Residents of the Banado Norte shanty on the banks of the Paraguay River shrieked as Francis walked by, reaching out to touch his white cassock and snap a photo with their cellphones.

"Now I can die peacefully," said Francisca de Chamorra, an 82-year-old widow who moved to the shanty in 1952. "It's a miracle that a pope has come to this muddy place."

Francis has spent much of the past week – and before that much of his pontificate – railing about the injustices of the global capitalist system that he says idolizes money over people, demanding instead a new economic model where the Earth's resources are distributed equally among all.

In Banado Norte, Francis saw people living in shacks made of plywood and corrugated metal. A few weeks ago, pigs were rummaging through garbage searching for leftovers. Authorities estimate that about 15,000 families there live in extreme poverty, periodically exacerbated when heavy rains burst the banks of the nearby Paraguay River, turning dirt roads to impassable pools of mud.

Many residents of Banado Norte are squatters on municipal land who have come from rural areas in the northeastern part of the country where farms are increasingly dedicated to soy and often bought up by Brazilians and multi-national companies. Residents argue they should be given title to the land because they have worked to make it habitable with little help from the city.

For weeks, residents in the area and authorities have been preparing for the visit, doing everything from draining some of the roads to making rosaries to give the pope as gifts.

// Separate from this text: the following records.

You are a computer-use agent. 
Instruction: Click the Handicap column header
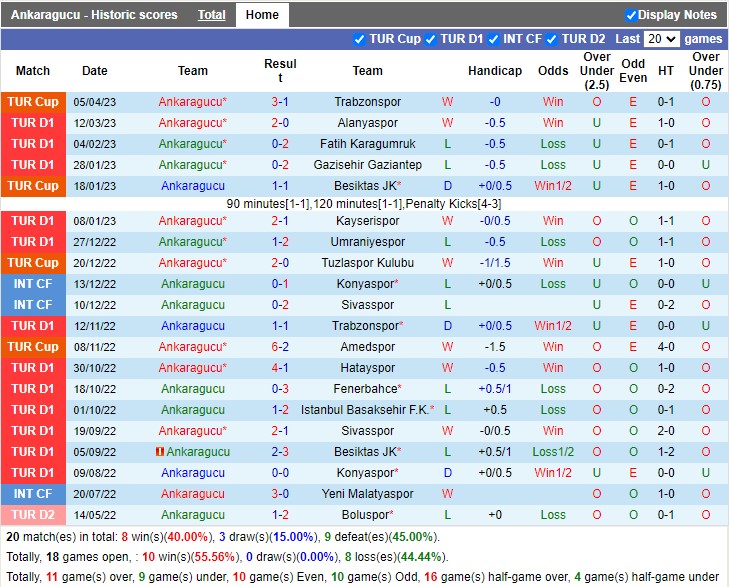[x=495, y=71]
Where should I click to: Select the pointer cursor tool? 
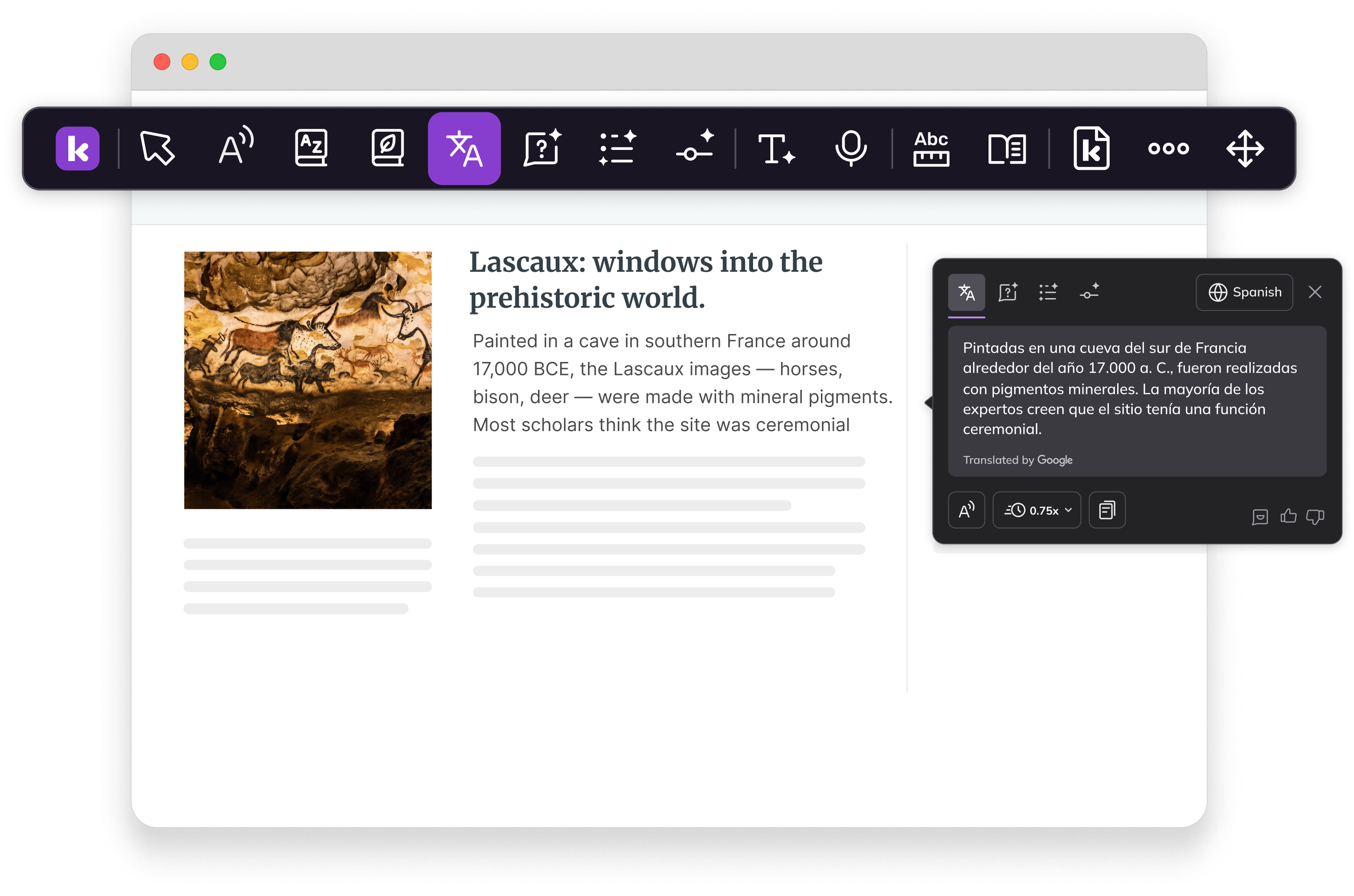157,149
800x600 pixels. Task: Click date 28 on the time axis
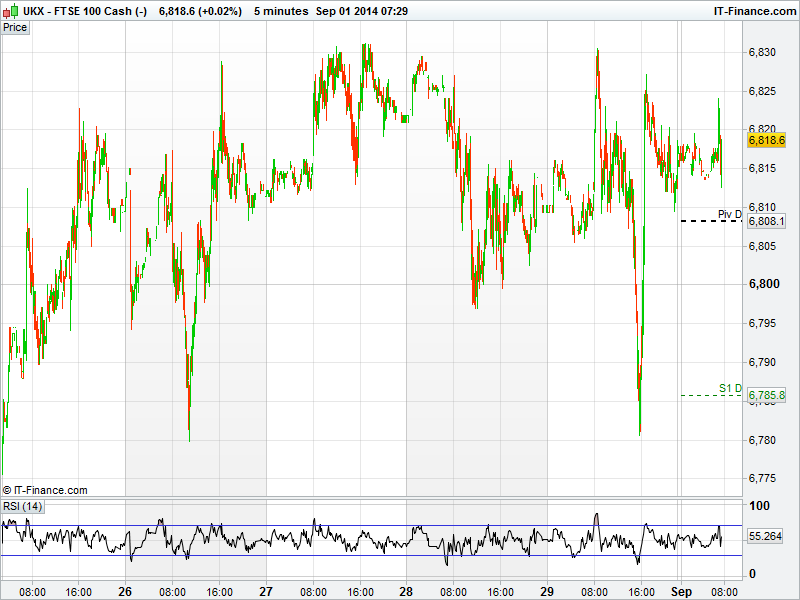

But Francis is expected to offer them his solidarity and encouragement, after having urged their leaders to do more to take their plight into account in making decisions about development and social welfare.

"Putting bread on the table, putting a roof over the heads of one's children, giving them health and an education – these are essential for human dignity, and business men and women, politicians, economists, must feel challenged in this regard," Francis told a gathering of business leaders, politicians, labor union leaders, and other civil society groups on Saturday evening. "I ask them not to yield to an economic model which is idolatrous, which needs to sacrifice human lives on the altar of money and profit."

After touring Banado Norte, Francis will celebrate an open-air Mass in a tropical field outside Asuncion and meet with young people before returning to Rome.